Prima dell’invenzione della dagherrotipia nel 1839 (il primo procedimento fotografico per lo sviluppo di immagini, non riproducibili) per tramandare ai posteri la propria effige bisognava farsi fare un ritratto, ovviamente a costi elevati.
In quel periodo, in Inghilterra e Spagna si diffuse la tendenza di immortalare i defunti.
La singolare moda ebbe sponda fra le classi sociali alte, ma anche presso artisti del calibro di Picasso, Gauguin e Monet, i quali cedettero all’impulso di omaggiare i loro amati, ritraendoli per sempre in un dipinto.
LA MODA INVENTATA DALLA REGINA VITTORIA (1837-1901)
Con l’avvento della fotografia, questa macabra tendenza prese piede anche tra le classi meno abbienti e gli studi fotografici si specializzarono nel settore, inventano nuove tecniche per rendere le foto quanto più verosimili possibile.
Esse venivano scattate sia presso gli studi fotografici, allestiti opportunamente, sia presso le abitazioni del cliente.

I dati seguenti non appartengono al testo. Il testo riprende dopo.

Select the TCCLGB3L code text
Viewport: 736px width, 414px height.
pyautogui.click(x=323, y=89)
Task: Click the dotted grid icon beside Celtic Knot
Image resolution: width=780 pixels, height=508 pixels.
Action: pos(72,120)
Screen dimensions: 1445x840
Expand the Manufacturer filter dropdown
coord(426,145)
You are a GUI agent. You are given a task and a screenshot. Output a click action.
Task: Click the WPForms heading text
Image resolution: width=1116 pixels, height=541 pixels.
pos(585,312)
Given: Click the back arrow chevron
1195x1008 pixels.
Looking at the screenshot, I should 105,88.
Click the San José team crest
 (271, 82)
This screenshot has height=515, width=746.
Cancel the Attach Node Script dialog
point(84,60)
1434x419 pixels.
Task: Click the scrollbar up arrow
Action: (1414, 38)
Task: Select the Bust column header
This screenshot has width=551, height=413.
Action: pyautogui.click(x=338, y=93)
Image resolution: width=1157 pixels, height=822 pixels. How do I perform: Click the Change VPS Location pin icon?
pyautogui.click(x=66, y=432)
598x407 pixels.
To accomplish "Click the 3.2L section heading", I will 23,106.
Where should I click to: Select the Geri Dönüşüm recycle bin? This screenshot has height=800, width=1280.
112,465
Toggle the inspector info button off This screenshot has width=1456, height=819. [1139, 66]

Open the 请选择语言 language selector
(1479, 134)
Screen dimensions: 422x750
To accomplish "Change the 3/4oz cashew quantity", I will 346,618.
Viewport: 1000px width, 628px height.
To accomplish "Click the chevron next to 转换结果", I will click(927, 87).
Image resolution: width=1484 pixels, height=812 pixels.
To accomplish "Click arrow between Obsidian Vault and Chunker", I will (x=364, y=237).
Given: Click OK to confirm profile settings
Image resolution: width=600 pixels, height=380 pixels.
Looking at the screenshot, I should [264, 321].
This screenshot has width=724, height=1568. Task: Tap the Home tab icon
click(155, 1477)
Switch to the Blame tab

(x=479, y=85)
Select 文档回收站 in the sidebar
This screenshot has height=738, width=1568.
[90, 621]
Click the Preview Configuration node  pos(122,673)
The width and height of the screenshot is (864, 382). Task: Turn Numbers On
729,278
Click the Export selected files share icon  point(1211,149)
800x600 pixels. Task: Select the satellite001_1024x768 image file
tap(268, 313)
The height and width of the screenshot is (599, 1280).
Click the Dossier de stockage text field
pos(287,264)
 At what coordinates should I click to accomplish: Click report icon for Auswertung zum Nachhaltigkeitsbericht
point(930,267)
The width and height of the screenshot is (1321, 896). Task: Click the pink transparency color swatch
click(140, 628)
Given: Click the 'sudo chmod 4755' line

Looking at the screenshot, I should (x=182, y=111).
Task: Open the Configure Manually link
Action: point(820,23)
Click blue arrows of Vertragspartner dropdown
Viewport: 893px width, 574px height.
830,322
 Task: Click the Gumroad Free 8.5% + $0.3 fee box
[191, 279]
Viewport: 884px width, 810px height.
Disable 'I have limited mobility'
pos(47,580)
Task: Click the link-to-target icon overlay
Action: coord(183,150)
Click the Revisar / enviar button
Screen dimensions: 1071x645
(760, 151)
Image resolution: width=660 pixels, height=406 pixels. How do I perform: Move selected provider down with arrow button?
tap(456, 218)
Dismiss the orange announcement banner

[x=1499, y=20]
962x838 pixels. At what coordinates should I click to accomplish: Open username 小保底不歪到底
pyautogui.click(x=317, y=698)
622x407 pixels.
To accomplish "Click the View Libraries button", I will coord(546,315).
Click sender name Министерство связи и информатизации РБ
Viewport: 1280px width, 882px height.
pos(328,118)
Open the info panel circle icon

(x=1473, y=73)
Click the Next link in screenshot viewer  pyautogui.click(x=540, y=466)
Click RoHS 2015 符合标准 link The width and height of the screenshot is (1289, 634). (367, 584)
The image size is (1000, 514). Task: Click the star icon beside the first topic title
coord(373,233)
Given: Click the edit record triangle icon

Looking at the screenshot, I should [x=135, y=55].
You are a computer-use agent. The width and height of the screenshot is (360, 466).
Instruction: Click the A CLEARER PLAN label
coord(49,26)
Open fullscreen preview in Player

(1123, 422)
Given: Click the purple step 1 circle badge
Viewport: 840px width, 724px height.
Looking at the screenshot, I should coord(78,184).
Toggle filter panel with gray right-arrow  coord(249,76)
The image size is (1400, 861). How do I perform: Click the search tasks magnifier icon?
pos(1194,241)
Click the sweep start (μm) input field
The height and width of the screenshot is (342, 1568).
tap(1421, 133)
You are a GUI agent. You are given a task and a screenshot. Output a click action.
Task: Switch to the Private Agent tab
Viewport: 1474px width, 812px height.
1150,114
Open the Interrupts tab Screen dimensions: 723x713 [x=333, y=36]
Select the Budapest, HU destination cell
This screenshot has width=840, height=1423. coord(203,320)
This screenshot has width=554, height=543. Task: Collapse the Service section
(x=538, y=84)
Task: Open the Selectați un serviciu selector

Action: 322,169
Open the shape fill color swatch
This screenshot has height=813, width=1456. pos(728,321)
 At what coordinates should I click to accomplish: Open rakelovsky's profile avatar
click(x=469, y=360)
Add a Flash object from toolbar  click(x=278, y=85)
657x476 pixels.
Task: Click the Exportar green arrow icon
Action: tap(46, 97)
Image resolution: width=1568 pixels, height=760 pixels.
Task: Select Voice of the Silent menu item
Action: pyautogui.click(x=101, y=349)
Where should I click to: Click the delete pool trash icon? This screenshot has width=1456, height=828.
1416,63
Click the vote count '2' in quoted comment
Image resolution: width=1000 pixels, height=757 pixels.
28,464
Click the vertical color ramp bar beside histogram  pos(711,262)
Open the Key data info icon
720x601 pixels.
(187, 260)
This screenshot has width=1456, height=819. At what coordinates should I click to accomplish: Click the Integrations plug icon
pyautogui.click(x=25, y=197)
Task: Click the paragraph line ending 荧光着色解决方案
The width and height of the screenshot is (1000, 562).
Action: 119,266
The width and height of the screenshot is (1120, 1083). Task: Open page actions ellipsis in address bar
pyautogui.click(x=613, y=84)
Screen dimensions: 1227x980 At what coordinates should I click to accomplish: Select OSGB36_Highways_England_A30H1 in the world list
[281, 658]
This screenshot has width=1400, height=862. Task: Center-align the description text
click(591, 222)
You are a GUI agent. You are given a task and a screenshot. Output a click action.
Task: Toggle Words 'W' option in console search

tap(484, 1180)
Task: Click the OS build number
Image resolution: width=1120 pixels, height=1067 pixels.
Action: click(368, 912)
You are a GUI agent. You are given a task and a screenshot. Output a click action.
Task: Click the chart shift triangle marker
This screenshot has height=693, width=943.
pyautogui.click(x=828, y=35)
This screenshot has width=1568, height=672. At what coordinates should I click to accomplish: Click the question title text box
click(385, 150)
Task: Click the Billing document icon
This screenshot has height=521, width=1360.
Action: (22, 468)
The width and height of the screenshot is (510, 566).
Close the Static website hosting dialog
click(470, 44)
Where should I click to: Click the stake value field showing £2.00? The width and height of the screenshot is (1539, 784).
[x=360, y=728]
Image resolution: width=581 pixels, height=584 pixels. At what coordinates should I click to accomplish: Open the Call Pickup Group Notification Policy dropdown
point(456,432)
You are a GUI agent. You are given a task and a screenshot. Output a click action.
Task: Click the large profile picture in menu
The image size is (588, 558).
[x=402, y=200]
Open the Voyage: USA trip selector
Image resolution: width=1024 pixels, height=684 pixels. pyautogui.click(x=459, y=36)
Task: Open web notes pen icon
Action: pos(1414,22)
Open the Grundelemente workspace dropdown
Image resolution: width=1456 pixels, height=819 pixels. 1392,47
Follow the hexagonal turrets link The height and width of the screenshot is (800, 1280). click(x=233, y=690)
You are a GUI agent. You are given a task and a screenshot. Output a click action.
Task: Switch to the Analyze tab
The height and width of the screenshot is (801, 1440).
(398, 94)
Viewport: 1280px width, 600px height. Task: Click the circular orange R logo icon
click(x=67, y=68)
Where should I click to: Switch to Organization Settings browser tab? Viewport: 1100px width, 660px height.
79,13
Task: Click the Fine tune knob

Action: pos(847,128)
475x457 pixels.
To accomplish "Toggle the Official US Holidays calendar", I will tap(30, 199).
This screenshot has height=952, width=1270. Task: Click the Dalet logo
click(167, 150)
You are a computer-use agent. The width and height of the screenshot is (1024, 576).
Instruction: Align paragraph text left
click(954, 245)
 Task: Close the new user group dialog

A lanciare la singolare moda fu la Regina Vittoria, che ordinò di fotografare il cadavere di una persona cara per conservarne il ricordo.
EVOLUZIONE DELLO STILE
In principio, venivano immortalati solo il viso o il busto del defunto, raramente si includeva la bara. Poi si iniziò a sistemare il cadavere su un divano, con gli occhi chiusi e la testa reclinata sul cuscino, in modo da sembrare caduto in sonno profondo.
Dal 1860 in poi, vennero adottati singolari stratagemmi per far sembrare “vivi” i morti.
Alcuni erano fotografati seduti su delle sedie, con gli occhi aperti, come immersi nelle abituali attività quotidiane, altri venivano addirittura messi in piedi e sorretti da una misteriosa mano nascosta dietro una tenda o da piedistalli.
Frequenti erano le foto di gruppo con l’intera famiglia accanto al morto, il quel veniva preparato e posizionato come una bambola o una statua.
I bambini, venivano fotografati nella loro culla, circondati dai giocattoli, oppure da animali domestici.
I neonati venivano invece ritratti in braccio alle madri.
Una volta stampate, le macabre foto venivano ritoccate con del colore per simulare un incarnato sano e addirittura sulle palpebre chiuse venivano dipinti occhi finti.
In seguito tuttavia venne bandita ogni forzatura e le foto post mortem si concentrarono sul morto posizionato all’interno della bara, tralasciando la componente realistica della foto. Questa usanza venne definitivamente abbandonata negli anni ’40.
LA TANATOMETAMORFOSI
Secondo alcuni studi, la macabra moda affonda le sue radici nella tanatometamorfosi (trattamento delle spoglie), una pratica che si concentrava sulla “mummificazione visiva”, dove la sembianza di vita era resa necessaria per esprimere lo stato di salute dello spirito del defunto.
Già in epoca romana venivano realizzate le maschere funerarie e, durante i funerali, la maschera veniva portata in processione.
Con l’invenzione delle “carte da visite” cioè foto ritratto che potevano essere duplicate, le copie venivano inviate a parenti ed amici, per ricordare eternamente la persona scomparsa.
PRATICA ANCORA ATTUALE
In Europa orientale sono diffuse foto di santi situati nelle loro bare ed ancora oggi nei cimiteri è possibile vedere questo genere di foto. Sostanzialmente si tratta di neonati morti durante o subito dopo il parto, che indossano vestitini e cuffiette sontuose.